09 April 2007
Forbidden planet: Who makes Planet Ark washing powder?
In consumer marketing, green is the new black. It’s no secret that all manner of business and brands not previously known for their "earth-friendliness" are adding a splash of green here and there, and mostly to good effect.
Planet Ark, a green brand that first came to consumer attention more than a decade ago by promoting recycling initiatives, has come a long way from those humble beginnings. Planet Ark is now an impressive consumer brand with high levels of recognition, approval and trust. From a commercial perspective, this means the organisation is ideally placed to capitalise on the current surge of consumer interest in all things green, water-saving and climate-friendly. While early moves in this direction saw Planet Ark as merely an endorser of products like Safe brand toilet paper and Aware laundry powder, the Planet Ark brand has recently assumed centre stage as a consumer product brand in its own right.
My household recently ditched an established national brand in favour of Planet Ark washing powder, and we are pleased with its performance so far. The rather simple and stark orange and blue box is awash with all kinds of information about the product, its ingredients and its environmental and health credentials. Strangely, though, amidst all the detail about cellulose colloids and plant oil surfactants, there’s no indication of where the product is made, or by whom.
Oh, sure, there’s an address – Planet Ark Environmental Products Pty Ltd, based in the Blue Mountains town of Wentworth Falls – but the Planet Ark website lists only eight staff in the Wentworth Falls office. There’s no mention anywhere of the kind of manufacturing and packaging operations required to produce mass-market quantities of a consumer product, nor whether these operations are undertaken in Australia or elsewhere. Neither is there any reference in the Planet Ark organisational structure to supply chain management – the process of sourcing all these non-petrochemical ingredients – nor a logistics and distribution network large enough to supply national supermarket chains.
The extensive FAQs section of the Planet Ark laundry powder website also sheds no light on the issue of who makes it. The nearest it comes is a question that asks Are the products Australian Made & Owned?, to which the answer is Yes they are. Some of the raw materials are not made in Australia so they must be sourced from overseas.
It’s hard to understand why Planet Ark seems so coy about identifying its commercial partners in what looks to be a good product with commendable credentials, especially as it has proclaimed itself "pro-business" from the outset and been transparent about its other business relationships.
Let’s face it, consumers are sufficiently attuned to the business of brand extension to realise that Planet Ark must be contracting other organisations to manufacture, package and distribute its consumer products. Planet Ark "green" shopping bags, for example, are manufactured in China, and the organisation seems quite open about this. We don’t actually believe – or expect – that Planet Ark founders and front people like Jon Dee, Pat Cash and Rebecca Gilling are out in a back room somewhere with their sleeves rolled up, mixing up batches of detergent in plastic rubbish bins.

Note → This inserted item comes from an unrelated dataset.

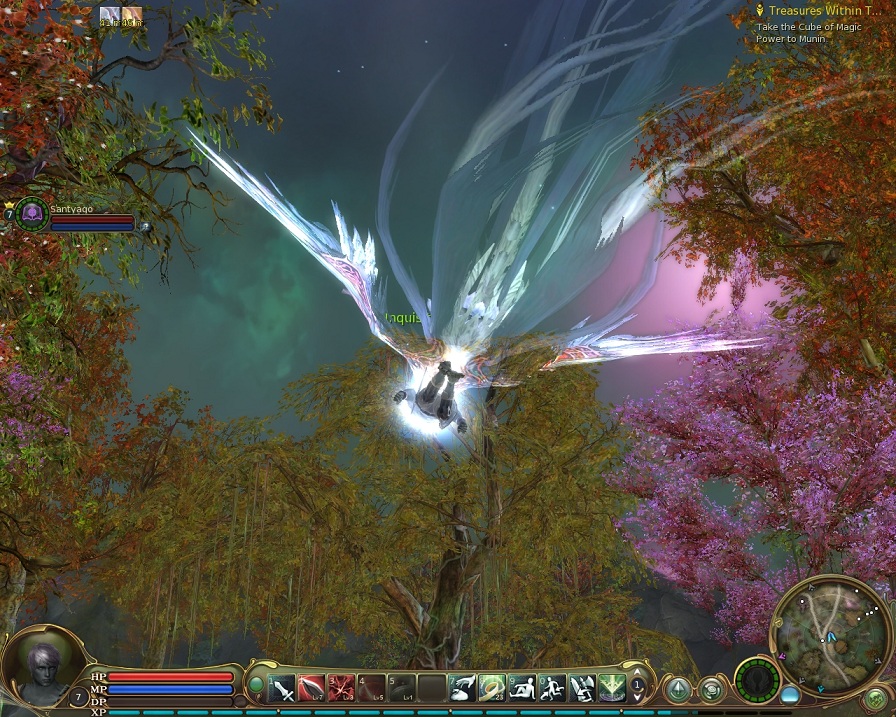
Task: Toggle the running figure skill in slot 0
Action: (552, 688)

And surely no consumer would think the less of Planet Ark for contracting another organisation to make and distribute laundry detergent and other consumer products under its brand name, so long as the ingredients and processes are specified and controlled by Planet Ark and are in keeping with its values and not-for-profit status.
Do consumers really care who makes products, how and where? Traditionally, and for so-called "low involvement" categories, the answer was mainly "no". But recent trends in fast-moving consumer goods marketing have turned that around, especially among some significant customer segments. We are now encouraged – indeed, trained – to look for information and read the fine print: Is it made in Australia? Is it dolphin-friendly? Is it low GI and organic? Does it contain CFCs, artificial sweeteners, colours and flavours? Does it contain gluten or traces of nuts?

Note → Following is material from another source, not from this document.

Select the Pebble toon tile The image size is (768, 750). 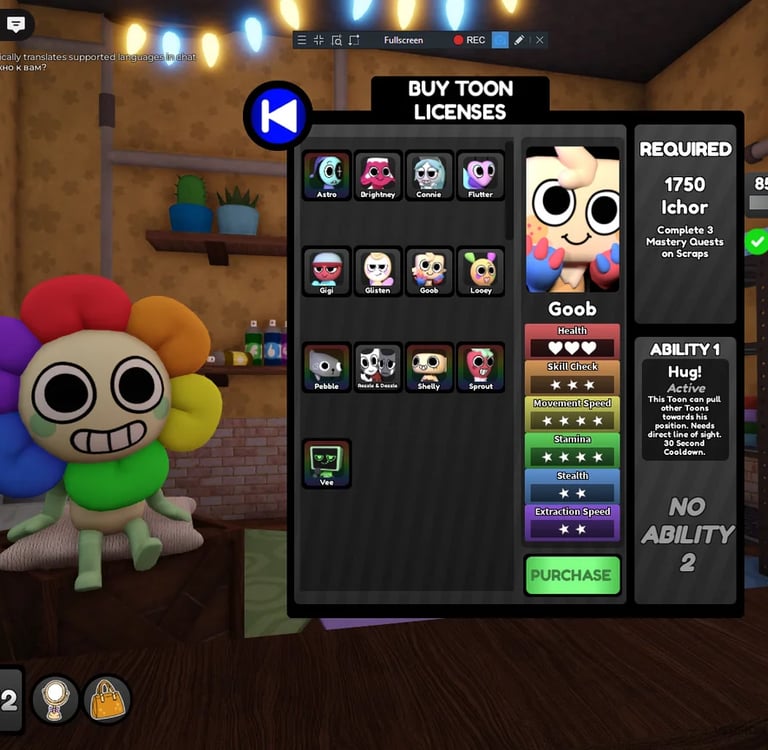point(327,367)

Ironically, it’s the very fact that Planet Ark provides so much product detail on its washing powder pack that makes the absence of manufacturing information stand out so starkly for me. But am I just overly suspicious and is the lack of disclosure merely an oversight? Or – behind the hundreds of words on biodegradability, zeolite minerals and being free of phosphates – is there something about the washing powder that Planet Ark would rather we didn’t know?